** Task inputs **
*** Block opens ***

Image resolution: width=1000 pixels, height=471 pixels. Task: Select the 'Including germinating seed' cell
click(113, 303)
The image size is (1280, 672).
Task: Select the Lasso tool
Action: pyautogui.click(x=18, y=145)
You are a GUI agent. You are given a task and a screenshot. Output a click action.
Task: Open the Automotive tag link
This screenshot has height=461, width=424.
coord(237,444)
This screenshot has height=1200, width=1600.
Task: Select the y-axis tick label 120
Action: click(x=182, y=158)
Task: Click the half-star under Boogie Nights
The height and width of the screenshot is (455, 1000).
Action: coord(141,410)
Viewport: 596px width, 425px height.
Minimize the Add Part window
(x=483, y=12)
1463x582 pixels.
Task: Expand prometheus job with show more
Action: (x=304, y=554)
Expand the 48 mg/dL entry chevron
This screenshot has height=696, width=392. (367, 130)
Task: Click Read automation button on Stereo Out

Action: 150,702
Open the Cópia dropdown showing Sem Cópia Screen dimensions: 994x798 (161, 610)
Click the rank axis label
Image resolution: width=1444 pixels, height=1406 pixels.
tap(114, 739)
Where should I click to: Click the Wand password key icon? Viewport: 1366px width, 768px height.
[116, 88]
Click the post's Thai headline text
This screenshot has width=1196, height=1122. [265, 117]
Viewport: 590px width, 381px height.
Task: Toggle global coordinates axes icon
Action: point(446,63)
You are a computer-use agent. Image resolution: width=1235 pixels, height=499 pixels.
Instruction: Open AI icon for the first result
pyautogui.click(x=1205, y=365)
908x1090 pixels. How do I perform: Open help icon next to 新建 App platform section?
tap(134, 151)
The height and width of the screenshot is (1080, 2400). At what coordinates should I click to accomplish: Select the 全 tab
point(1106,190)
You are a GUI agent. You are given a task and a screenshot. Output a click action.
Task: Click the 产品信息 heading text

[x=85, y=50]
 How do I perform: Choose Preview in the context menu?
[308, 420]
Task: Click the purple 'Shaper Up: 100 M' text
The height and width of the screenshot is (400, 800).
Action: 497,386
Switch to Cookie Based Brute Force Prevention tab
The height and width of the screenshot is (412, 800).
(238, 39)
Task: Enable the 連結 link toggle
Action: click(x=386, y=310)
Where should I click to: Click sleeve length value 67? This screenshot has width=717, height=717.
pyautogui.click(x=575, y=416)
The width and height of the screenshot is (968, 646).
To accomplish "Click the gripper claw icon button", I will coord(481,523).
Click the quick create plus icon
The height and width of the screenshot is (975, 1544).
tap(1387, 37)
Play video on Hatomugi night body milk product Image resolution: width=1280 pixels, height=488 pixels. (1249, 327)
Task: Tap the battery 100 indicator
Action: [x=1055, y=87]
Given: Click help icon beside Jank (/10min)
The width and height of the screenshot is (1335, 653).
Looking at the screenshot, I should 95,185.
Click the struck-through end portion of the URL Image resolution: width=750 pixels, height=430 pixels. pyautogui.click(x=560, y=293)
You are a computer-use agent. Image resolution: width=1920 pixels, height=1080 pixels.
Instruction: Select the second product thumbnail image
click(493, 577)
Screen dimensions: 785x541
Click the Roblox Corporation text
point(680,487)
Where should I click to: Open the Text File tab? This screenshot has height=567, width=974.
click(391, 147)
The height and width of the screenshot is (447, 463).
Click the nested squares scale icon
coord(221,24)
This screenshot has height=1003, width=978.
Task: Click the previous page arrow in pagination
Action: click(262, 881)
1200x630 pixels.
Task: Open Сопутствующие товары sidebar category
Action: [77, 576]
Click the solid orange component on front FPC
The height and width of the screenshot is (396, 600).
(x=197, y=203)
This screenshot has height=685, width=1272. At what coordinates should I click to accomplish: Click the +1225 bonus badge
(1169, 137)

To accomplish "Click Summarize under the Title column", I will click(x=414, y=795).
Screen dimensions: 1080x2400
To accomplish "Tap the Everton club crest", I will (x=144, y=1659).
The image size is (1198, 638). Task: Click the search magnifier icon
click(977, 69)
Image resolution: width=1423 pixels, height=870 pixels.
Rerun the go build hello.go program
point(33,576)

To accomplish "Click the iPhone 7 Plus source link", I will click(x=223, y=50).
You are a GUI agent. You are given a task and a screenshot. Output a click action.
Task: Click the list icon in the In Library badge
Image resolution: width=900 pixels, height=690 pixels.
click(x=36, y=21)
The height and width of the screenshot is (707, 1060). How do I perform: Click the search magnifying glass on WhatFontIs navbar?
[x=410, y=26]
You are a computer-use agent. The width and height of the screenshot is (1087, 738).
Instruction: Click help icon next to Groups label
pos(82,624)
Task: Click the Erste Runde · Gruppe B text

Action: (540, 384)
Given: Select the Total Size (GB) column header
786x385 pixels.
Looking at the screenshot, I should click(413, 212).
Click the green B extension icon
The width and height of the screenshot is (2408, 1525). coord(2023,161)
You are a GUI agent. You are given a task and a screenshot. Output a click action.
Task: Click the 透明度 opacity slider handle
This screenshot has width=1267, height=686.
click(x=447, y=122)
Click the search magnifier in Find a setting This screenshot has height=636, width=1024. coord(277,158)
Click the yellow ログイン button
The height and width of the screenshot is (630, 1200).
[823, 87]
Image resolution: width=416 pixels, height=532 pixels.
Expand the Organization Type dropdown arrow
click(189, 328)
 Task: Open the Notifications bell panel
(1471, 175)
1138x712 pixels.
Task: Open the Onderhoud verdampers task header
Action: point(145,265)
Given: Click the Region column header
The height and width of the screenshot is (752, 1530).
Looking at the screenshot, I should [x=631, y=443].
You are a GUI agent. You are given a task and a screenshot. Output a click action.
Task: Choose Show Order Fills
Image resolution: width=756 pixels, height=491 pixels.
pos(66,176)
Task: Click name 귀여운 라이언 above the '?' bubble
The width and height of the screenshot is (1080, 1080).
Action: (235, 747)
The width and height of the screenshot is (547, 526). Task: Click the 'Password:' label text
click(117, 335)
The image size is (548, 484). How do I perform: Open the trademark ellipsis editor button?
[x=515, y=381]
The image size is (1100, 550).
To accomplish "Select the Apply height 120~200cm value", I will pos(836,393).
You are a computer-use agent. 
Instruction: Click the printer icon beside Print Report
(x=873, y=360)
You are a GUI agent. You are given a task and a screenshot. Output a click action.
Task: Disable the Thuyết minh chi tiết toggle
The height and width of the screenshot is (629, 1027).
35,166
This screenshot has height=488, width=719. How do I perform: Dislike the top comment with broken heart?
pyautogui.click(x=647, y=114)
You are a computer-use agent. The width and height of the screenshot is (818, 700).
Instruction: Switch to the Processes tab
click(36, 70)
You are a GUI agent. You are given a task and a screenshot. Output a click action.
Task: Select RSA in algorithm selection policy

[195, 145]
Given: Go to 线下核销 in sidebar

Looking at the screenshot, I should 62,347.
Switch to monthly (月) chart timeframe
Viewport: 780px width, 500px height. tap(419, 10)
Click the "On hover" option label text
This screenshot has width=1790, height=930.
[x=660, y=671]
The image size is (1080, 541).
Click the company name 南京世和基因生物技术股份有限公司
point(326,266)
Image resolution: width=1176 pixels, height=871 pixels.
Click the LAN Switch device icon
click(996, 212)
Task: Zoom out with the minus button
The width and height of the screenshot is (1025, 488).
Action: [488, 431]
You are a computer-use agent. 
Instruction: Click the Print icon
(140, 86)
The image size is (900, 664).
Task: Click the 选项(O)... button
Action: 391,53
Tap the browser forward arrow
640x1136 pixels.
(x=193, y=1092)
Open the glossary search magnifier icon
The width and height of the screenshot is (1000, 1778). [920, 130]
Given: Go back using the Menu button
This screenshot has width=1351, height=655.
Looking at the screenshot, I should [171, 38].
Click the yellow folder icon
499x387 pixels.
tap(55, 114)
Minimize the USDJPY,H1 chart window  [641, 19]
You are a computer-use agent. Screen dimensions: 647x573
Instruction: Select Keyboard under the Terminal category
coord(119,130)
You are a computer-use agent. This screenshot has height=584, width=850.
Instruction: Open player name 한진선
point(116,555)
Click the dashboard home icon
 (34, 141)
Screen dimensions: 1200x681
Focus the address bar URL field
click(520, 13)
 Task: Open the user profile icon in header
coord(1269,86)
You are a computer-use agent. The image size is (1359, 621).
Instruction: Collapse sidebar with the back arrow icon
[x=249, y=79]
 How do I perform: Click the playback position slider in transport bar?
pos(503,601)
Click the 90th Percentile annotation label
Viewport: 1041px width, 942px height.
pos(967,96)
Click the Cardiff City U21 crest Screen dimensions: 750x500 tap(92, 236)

*** Block closes ***

** Work order **
Copy verbatim, from the listing above, each line from the one containing "Open the Cópia" down to the one containing "Given: Click help icon beside Jank (/10min)", inclusive.

** Finished exercise **
Open the Cópia dropdown showing Sem Cópia Screen dimensions: 994x798 (161, 610)
Click the rank axis label
Image resolution: width=1444 pixels, height=1406 pixels.
tap(114, 739)
Where should I click to: Click the Wand password key icon? Viewport: 1366px width, 768px height.
[116, 88]
Click the post's Thai headline text
This screenshot has width=1196, height=1122. [265, 117]
Viewport: 590px width, 381px height.
Task: Toggle global coordinates axes icon
Action: point(446,63)
You are a computer-use agent. Image resolution: width=1235 pixels, height=499 pixels.
Instruction: Open AI icon for the first result
pyautogui.click(x=1205, y=365)
908x1090 pixels. How do I perform: Open help icon next to 新建 App platform section?
tap(134, 151)
The height and width of the screenshot is (1080, 2400). At what coordinates should I click to accomplish: Select the 全 tab
point(1106,190)
You are a GUI agent. You are given a task and a screenshot. Output a click action.
Task: Click the 产品信息 heading text

[x=85, y=50]
 How do I perform: Choose Preview in the context menu?
[308, 420]
Task: Click the purple 'Shaper Up: 100 M' text
The height and width of the screenshot is (400, 800).
Action: 497,386
Switch to Cookie Based Brute Force Prevention tab
The height and width of the screenshot is (412, 800).
(238, 39)
Task: Enable the 連結 link toggle
Action: click(x=386, y=310)
Where should I click to: Click sleeve length value 67? This screenshot has width=717, height=717.
pyautogui.click(x=575, y=416)
The width and height of the screenshot is (968, 646).
To accomplish "Click the gripper claw icon button", I will coord(481,523).
Click the quick create plus icon
The height and width of the screenshot is (975, 1544).
tap(1387, 37)
Play video on Hatomugi night body milk product Image resolution: width=1280 pixels, height=488 pixels. (1249, 327)
Task: Tap the battery 100 indicator
Action: [x=1055, y=87]
Given: Click help icon beside Jank (/10min)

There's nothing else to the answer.